[Source records]
================

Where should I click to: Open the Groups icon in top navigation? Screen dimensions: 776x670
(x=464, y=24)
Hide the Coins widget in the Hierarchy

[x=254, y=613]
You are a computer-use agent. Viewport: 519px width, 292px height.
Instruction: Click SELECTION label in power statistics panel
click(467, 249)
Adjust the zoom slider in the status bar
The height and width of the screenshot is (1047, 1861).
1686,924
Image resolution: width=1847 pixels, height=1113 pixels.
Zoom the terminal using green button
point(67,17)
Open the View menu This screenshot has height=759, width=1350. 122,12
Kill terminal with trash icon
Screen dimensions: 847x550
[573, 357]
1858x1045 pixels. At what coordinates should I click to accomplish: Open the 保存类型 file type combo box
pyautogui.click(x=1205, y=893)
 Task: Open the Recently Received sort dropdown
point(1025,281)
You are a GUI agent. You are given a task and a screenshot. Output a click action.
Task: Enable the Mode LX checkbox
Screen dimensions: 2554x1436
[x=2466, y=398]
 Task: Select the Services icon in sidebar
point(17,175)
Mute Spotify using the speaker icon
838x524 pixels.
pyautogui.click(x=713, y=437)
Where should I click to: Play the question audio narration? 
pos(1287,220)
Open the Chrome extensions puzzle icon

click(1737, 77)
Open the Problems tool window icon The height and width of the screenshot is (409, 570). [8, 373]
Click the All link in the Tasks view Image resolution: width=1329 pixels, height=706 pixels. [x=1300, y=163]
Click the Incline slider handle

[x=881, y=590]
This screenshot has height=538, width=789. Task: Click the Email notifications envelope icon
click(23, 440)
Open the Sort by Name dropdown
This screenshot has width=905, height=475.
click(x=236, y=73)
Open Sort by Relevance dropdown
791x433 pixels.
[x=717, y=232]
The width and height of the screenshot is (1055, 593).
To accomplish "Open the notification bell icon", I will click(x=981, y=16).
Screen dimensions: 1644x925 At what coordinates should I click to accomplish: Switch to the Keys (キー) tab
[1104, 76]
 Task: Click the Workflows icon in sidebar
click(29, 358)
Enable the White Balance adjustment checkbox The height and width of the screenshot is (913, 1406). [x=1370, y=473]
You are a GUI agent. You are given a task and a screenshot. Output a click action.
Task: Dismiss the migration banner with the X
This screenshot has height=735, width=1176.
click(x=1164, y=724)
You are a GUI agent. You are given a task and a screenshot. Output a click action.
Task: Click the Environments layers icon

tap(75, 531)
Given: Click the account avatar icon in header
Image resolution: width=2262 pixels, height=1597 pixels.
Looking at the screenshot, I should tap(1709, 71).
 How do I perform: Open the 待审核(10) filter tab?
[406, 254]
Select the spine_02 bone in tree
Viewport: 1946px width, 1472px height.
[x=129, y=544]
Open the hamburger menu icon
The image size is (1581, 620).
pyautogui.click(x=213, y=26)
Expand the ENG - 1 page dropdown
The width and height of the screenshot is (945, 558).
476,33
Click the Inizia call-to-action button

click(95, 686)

================

Problem to solve:
Give every line above again, word for word.

Expected answer:
Where should I click to: Open the Groups icon in top navigation? Screen dimensions: 776x670
(x=464, y=24)
Hide the Coins widget in the Hierarchy

[x=254, y=613]
You are a computer-use agent. Viewport: 519px width, 292px height.
Instruction: Click SELECTION label in power statistics panel
click(467, 249)
Adjust the zoom slider in the status bar
The height and width of the screenshot is (1047, 1861).
1686,924
Image resolution: width=1847 pixels, height=1113 pixels.
Zoom the terminal using green button
point(67,17)
Open the View menu This screenshot has height=759, width=1350. 122,12
Kill terminal with trash icon
Screen dimensions: 847x550
[573, 357]
1858x1045 pixels. At what coordinates should I click to accomplish: Open the 保存类型 file type combo box
pyautogui.click(x=1205, y=893)
 Task: Open the Recently Received sort dropdown
point(1025,281)
You are a GUI agent. You are given a task and a screenshot. Output a click action.
Task: Enable the Mode LX checkbox
Screen dimensions: 2554x1436
[x=2466, y=398]
 Task: Select the Services icon in sidebar
point(17,175)
Mute Spotify using the speaker icon
838x524 pixels.
pyautogui.click(x=713, y=437)
Where should I click to: Play the question audio narration? 
pos(1287,220)
Open the Chrome extensions puzzle icon

click(1737, 77)
Open the Problems tool window icon The height and width of the screenshot is (409, 570). [8, 373]
Click the All link in the Tasks view Image resolution: width=1329 pixels, height=706 pixels. [x=1300, y=163]
Click the Incline slider handle

[x=881, y=590]
This screenshot has height=538, width=789. Task: Click the Email notifications envelope icon
click(23, 440)
Open the Sort by Name dropdown
This screenshot has width=905, height=475.
click(x=236, y=73)
Open Sort by Relevance dropdown
791x433 pixels.
[x=717, y=232]
The width and height of the screenshot is (1055, 593).
To accomplish "Open the notification bell icon", I will click(x=981, y=16).
Screen dimensions: 1644x925 At what coordinates should I click to accomplish: Switch to the Keys (キー) tab
[1104, 76]
 Task: Click the Workflows icon in sidebar
click(29, 358)
Enable the White Balance adjustment checkbox The height and width of the screenshot is (913, 1406). [x=1370, y=473]
You are a GUI agent. You are given a task and a screenshot. Output a click action.
Task: Dismiss the migration banner with the X
This screenshot has height=735, width=1176.
click(x=1164, y=724)
You are a GUI agent. You are given a task and a screenshot. Output a click action.
Task: Click the Environments layers icon

tap(75, 531)
Given: Click the account avatar icon in header
Image resolution: width=2262 pixels, height=1597 pixels.
Looking at the screenshot, I should tap(1709, 71).
 How do I perform: Open the 待审核(10) filter tab?
[406, 254]
Select the spine_02 bone in tree
Viewport: 1946px width, 1472px height.
[x=129, y=544]
Open the hamburger menu icon
The image size is (1581, 620).
pyautogui.click(x=213, y=26)
Expand the ENG - 1 page dropdown
The width and height of the screenshot is (945, 558).
476,33
Click the Inizia call-to-action button

click(95, 686)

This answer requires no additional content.